# Need a canine first aid kit



## Sivin (Nov 23, 2006)

We'll probably be taking a long car trip this summer and I would like to assemble a first aid kit for Cara. I know I can do this myself and the info is online, but I was wondering whether any rescue might have such a kit all assembled, perhaps as a fund raiser. Appreciate any leads. Thanks.


----------



## GoldenJoyx'stwo (Feb 25, 2007)

Sivin said:


> We'll probably be taking a long car trip this summer and I would like to assemble a first aid kit for Cara. I know I can do this myself and the info is online, but I was wondering whether any rescue might have such a kit all assembled, perhaps as a fund raiser. Appreciate any leads. Thanks.


I think the American Red Cross has them available. The Red Cross will be at Ryley's Run selling them.


----------



## Jackson'sMom (Oct 13, 2007)

I took a doggy first aid class at the Red Cross, and I do believe they have canine first aid kits available. If you can't get to Ryley's Run, check the ARC Web site. REI might have them, too, but I'm not sure.

Update: Checked the Red Cross Web site today, and it says the dog and cat first aid kits will be available this summr.


----------



## Sivin (Nov 23, 2006)

**Collected data:**
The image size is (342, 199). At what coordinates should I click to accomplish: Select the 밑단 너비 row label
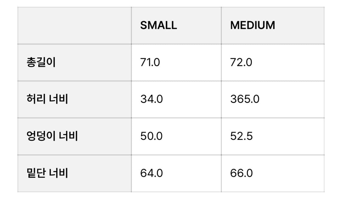[x=47, y=173]
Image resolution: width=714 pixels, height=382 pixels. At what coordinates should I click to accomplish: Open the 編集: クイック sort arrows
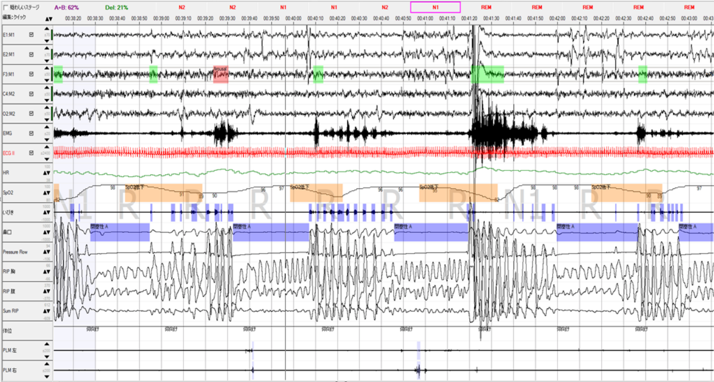[49, 18]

**The tasks:**
A - In the forum thread on a canine first aid kit, where does GoldenJoyx'stwo say the Red Cross will be selling the kits?
B - Write out the stretch of the forum thread on a canine first aid kit from "## GoldenJoyx'stwo (Feb" through "Run selling them.".
C - Write what comes next in the forum thread on a canine first aid kit, continuing from the point where it stops.
The lines are separate material and have nothing to do with the forum thread on a canine first aid kit.

**Responses to the tasks:**
A - At Ryley's Run.

B -
## GoldenJoyx'stwo (Feb 25, 2007)

Sivin said:


> We'll probably be taking a long car trip this summer and I would like to assemble a first aid kit for Cara. I know I can do this myself and the info is online, but I was wondering whether any rescue might have such a kit all assembled, perhaps as a fund raiser. Appreciate any leads. Thanks.


I think the American Red Cross has them available. The Red Cross will be at Ryley's Run selling them.

C -
Thanks for the input. Will pursue!


----------



## Maggies mom (Jan 6, 2006)

I googled first aid kits for dogs...there were a ton of them out there....I ordered one and there was a list from forum ppl saying what they had in theres so I added things.


----------



## time4goldens (Mar 13, 2006)

I have a few left from the Homeward Bound fundraiser a few years ago. They are good quality supplies. If you email me at [email protected],
I will send you a list of the contents. They are $20.00 and whatever shipping might cost, about $5.00 probably.


----------



## Celeigh (Nov 29, 2007)

After looking at the pictures of the rubble in China today (and living in earthquake country ourselves) I realized that some dog booties would be good things to have in the old emergency kit.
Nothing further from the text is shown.